Example runtime config:

runtime:
  backend: pydanticai
  config:
    pydanticai:
      mcp_config_path: .superqode/mcp.json
      durable: prefect
      logfire:
        send_to_logfire: if-token-present
observability:
  traces: true
model_policy:
  fallbacks:
    - anthropic:claude-sonnet-4-5

deepagents

Wraps DeepAgents 0.6 through create_deep_agent(...).
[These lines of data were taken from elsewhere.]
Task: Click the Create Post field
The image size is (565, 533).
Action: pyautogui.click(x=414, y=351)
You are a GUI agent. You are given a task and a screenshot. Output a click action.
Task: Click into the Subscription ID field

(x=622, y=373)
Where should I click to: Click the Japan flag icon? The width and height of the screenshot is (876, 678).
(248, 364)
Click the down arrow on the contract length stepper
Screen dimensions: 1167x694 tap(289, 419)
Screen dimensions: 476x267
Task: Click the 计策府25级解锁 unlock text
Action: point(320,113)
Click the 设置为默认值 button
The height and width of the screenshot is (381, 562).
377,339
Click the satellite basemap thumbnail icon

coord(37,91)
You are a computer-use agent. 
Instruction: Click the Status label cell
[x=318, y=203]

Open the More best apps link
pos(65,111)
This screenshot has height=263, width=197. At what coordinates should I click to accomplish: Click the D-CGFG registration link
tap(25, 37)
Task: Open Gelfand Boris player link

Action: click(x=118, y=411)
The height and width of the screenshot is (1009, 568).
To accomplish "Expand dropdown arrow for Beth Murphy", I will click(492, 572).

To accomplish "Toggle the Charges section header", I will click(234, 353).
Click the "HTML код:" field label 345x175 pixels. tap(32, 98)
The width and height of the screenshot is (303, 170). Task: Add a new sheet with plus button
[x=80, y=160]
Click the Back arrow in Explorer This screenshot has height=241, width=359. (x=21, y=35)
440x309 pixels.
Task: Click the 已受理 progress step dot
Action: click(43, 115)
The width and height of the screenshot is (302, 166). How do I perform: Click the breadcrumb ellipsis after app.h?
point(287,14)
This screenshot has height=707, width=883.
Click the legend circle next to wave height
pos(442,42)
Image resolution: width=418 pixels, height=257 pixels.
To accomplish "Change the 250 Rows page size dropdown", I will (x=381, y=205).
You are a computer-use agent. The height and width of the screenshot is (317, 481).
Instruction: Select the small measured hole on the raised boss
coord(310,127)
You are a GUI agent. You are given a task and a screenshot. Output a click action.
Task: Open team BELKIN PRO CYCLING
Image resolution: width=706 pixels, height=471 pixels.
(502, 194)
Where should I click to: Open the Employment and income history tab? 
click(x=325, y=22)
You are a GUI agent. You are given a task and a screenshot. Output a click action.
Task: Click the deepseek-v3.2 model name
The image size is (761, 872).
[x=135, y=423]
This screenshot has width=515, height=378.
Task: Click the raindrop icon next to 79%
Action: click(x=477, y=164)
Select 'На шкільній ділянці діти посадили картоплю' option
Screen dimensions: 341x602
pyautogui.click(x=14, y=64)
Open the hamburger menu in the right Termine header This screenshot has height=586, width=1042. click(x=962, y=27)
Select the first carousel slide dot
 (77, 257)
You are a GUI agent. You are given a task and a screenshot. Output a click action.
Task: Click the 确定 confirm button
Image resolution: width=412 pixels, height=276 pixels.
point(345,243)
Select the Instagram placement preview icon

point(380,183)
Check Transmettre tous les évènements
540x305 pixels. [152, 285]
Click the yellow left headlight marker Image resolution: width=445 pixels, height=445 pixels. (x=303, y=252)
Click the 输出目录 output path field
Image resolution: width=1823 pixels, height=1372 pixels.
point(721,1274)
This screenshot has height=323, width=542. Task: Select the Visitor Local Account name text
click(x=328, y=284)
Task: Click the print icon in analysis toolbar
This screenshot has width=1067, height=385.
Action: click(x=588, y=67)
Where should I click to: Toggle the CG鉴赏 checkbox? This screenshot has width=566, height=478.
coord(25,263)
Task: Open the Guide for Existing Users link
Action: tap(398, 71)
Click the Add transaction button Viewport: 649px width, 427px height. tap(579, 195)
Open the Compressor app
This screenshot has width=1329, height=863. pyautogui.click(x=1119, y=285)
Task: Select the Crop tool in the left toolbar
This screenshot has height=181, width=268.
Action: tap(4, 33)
This backend is useful when you want DeepAgents graph state, middleware, filesystem backend behavior, and subagent patterns behind a SuperQode HarnessSpec.

SuperQode maps:

  • provider and model to DeepAgents provider:model model specs
  • the working directory to FilesystemBackend(root_dir=..., virtual_mode=True)
  • SuperQode job prompt to DeepAgents system_prompt
  • configured skills and memory from runtime config
  • DeepAgents results back into a normalized AgentResponse
  • DeepAgents stream events into harness graph nodes for model deltas, tool calls, subagents, memory reads/writes, sandbox file/command activity, and final results

Current limits:

  • No-tool specs are rejected. Use builtin for model-only harnesses.
  • Specs with allow_shell=false are rejected for now because DeepAgents exposes execute when using the filesystem backend.
  • DeepAgents remains optional. Use it when you want DeepAgents behavior behind a SuperQode harness.

Embedding

If you are embedding SuperQode, construct a runtime through the runtime factory:

from superqode.runtime import create_runtime, resolve_runtime_name

runtime = create_runtime(
    resolve_runtime_name(cli=user_flag),
    gateway=gateway,
    tools=tool_registry,
    config=agent_config,
)
response = await runtime.run("write hello.txt with the text 'hi'")

The constructor signature is identical across backends. Each runtime ignores args it does not use when that is safe. When a runtime cannot honor a harness policy, it should report a clear error.